Diese praktischen Ansätze zeigen, dass es mit Blick auf die städtischen und kommunalen Wasserressourcen möglich ist, Urban-Mining und Urban-Farming zu verbinden und vielfältige Win-Win-Effekte zu erzielen. So werden beispielsweise auf unserer BeachFarm mit unserem prototypischen „ShowerTower“ diverse Kräuter für die BeachBar und das BeachBistro produziert – in der ersten Outdoor-Hydroponikfarm Berlins, bewässert mit aufbereitetem Duschwasser in Nahrungsmittelanbauqualität. Der Bedarf an Kräutern kann zu 100 % direkt vor Ort und auf nur 4 m2 im Farm-to-Table-Prinzip produziert werden. Inzwischen werden sogar die Toiletten mit dem aufbereiteten Duschwasser in Bewässerungswasserqualität gespült und dadurch wertvolles Trinkwasser eingespart. 
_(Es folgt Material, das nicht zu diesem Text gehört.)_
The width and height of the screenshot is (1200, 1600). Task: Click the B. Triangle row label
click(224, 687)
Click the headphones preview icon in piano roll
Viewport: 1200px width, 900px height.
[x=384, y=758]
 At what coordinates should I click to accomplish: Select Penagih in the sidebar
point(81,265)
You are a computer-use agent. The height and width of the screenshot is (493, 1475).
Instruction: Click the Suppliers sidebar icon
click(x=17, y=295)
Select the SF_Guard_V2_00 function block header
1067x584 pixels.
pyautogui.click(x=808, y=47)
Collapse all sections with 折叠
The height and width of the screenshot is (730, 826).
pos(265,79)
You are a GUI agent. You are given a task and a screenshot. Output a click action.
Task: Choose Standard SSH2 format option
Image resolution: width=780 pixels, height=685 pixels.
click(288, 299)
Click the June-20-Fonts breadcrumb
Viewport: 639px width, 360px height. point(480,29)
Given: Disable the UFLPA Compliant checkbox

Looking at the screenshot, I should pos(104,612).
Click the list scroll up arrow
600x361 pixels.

Perspektivisch entstehen aus den Möglichkeiten und Ansätzen neue Berufs- und Innovationsfelder für eine lokale urbane Kreislaufwirtschaft – ergänzt durch neue gemeinschaftliche wie kommerzielle Betriebs- und Kooperationsmodelle. Besonders der mobile Ansatz bietet das Potenzial, platzsparende Hydroponik-Farmsysteme oder Schwammstadt-Klimabeete schnell, kostengünstig und an vielen Orten umzusetzen. Für einen breiteren Rollout braucht es jedoch politische Unterstützung, die dezentrale und bürgerfreundliche Lösungen stärkt.

Frage

Worum geht es im Projekt ClimateHOOD und was ist das Ziel?

Antwort

Dieses Projekt ist als strategische Projektkooperation des Bezirksamtes Charlottenburg-Wilmersdorf und der StadtManufaktur Berlin, Reallaborzentrum und Kooperationsinitiative der TU Berlin in ko-kreativer Weise entstanden (mehr dazu hier). Mit dem Programm „Anpassung urbaner Räume an den Klimawandel“ unterstützt das Bundesbauministerium die Umsetzung erster blau-grüner Infrastrukturmaßnahmen für eine Schwammstadt auf dem TU-Berlin-Campus. Im Reallabor stehen dabei strategisches Regenwassermanagement, neue Betreibermodelle für die Freiflächenpflege sowie eine sicht- und erlebbare Campusentwicklung im Mittelpunkt, ergänzt durch innovative Erkenntnisse aus Langzeit- und Begleitforschung. Zudem wurde gemeinsam mit dem Unternehmen FormFollowsYou das digitale Planungs- und Beteiligungswerkzeug ClimateTOOL entwickelt. Durch die Verknüpfung mit dem bundesweit verfügbaren 3D-Stadtmodell können blau-grüne Klimaanpassungsszenarien nicht nur anschaulich visualisiert und somit kommuniziert, sondern auch anhand bestimmter Parameter ausgewertet und verglichen werden.

Frage

Welche Erkenntnisse liefert das Vorhaben und wie werden sie beispielsweise im Wohnungsbau umgesetzt?

Antwort

All diese Erkenntnisse, Maßnahmen und erlebbaren Referenzen möchten vor allem die urbane Transformation in Richtung einer regenerativen Stadtentwicklung fördern, die zirkuläres Wirtschaften, Kreislaufstadtentwicklung und klimawirksame Schwammstadtgestaltung zusammenbringt. Für den Wohnungsbau sollen Impulse für regulatorische Vorgaben und Förderungen, etwa zur dezentralen Wiederverwendung von Grauwasser erwachsen. Dieser Teil des häuslichen „Abwassers“ ist eine wertvolle Ressource und macht ca. 70 % im Gebäudeabwasserstrom aus. Es kann jeden Tag neu und direkt vor Ort im Quartier als hochwertiges „Betriebswasser“ wertvolles Trinkwasser in vielen Bereichen ersetzen und in Zukunft vielleicht sogar einige Dachgewächshäuser in Berlin bewässern – von der Schuldachfarm mit grünem Klassenzimmer bis zum Nachbarschaftsgewächshaus. Vieles ist möglich, schon heute wirtschaftlich und somit machbar, wir müssen es nur wollen!